• ПРИВЕДЁННЫЙ ТЕКСТ:
Несколько преувеличенным представляется утвердившееся в научной литературе мнение о глубине авторского психологического анализа в «Счастливой ошибке». «Повесть эта в основе своей психологическая, – пишет, к примеру, А. Г. Цейтлин, – ибо Гончарова больше всего занимают внутренние мотивы человеческого поведения, законы психической жизни мужчины и женщины» (Цейтлин. С. 44). По мнению С. С. Деркача, создание писателем в повести «сложного психологического портрета» означало «новый шаг в его творческой эволюции» (Деркач. С. 36). Однако при всем авторском стремлении показать переменчивость и сложность внутренних переживаний героев, психологизм Гончарова скорее описателен, нежели аналитичен. Показательна в этом плане отвлеченно-моралистическая сентенция о человеческом несчастье, представляющая собой не что иное, как развернутый ответ на один из вопросов игры в «секретари», которой увлекались в кружке Майковых.8 Вопрос игры звучал так: «Какого человека можно назвать несчастным в полной мере?» (Подснежник. 1835. № 3. Вклейка между л. 115 и 116). Несколько запоздавший ответ Гончарова в «Счастливой ошибке» таков: «По-моему, какая бы ни была причина горя, но если
649
человек страдает, то он и несчастлив. От расстройства ли нерв страдает он, от воображения ли или от какой-нибудь существенной потери – всё равно. Для измерения несчастия нет общего масштаба: о злополучии должно судить в отношении к тому человеку, над которым оно совершилось, а не в отношении ко всем вообще; должно поставить себя в круг его обстоятельств, вникнуть в его характер и отношения» (наст. том, с. 81).
Все, что связано в повести с темой «света», носит сугубо нравоописательный характер. Вместе с тем живая и естественная интонация диалогов (составляющих в «Счастливой ошибке», как и в более поздних произведениях Гончарова, значительную часть текста), достоверность стоящих за репликами персонажей психологических переживаний позволяет говорить о новых, реалистических началах в творческом методе писателя.

• ПОСТАНОВКА ЗАДАЧИ: Пожалуйста, дословно перепишите из текста о повести «Счастливая ошибка» всё, начиная со слов «Все, что связано» и ниже вплоть до слов «творческом методе писателя.». Записи к этому заданию никакого отношения не имеют.

• ВЫБОРКА ЗАПИСЕЙ:
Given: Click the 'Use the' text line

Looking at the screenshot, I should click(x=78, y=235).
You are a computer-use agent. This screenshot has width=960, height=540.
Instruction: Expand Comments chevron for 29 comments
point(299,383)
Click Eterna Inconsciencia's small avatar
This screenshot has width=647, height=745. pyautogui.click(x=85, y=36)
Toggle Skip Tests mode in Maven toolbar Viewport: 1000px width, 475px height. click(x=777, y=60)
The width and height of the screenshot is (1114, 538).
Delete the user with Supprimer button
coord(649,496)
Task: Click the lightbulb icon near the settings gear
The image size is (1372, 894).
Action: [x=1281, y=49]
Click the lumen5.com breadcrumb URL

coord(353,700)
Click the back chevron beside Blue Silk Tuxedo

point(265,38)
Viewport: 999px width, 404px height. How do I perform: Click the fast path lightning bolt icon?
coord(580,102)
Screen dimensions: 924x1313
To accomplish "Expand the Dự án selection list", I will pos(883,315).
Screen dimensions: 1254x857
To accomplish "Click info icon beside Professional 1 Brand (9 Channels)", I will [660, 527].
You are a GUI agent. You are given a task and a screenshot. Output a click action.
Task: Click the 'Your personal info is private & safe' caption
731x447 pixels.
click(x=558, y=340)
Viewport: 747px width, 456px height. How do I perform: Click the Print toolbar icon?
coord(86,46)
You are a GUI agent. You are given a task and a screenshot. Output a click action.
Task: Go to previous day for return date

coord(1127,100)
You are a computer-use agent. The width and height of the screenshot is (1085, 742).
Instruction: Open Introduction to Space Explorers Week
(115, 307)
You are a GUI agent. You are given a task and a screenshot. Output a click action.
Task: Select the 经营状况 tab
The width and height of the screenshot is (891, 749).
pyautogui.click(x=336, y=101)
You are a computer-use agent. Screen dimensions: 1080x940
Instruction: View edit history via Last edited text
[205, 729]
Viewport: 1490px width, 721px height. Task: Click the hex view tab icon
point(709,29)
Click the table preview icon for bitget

• РЕЗУЛЬТАТ ВЫПОЛНЕНИЯ:
Все, что связано в повести с темой «света», носит сугубо нравоописательный характер. Вместе с тем живая и естественная интонация диалогов (составляющих в «Счастливой ошибке», как и в более поздних произведениях Гончарова, значительную часть текста), достоверность стоящих за репликами персонажей психологических переживаний позволяет говорить о новых, реалистических началах в творческом методе писателя.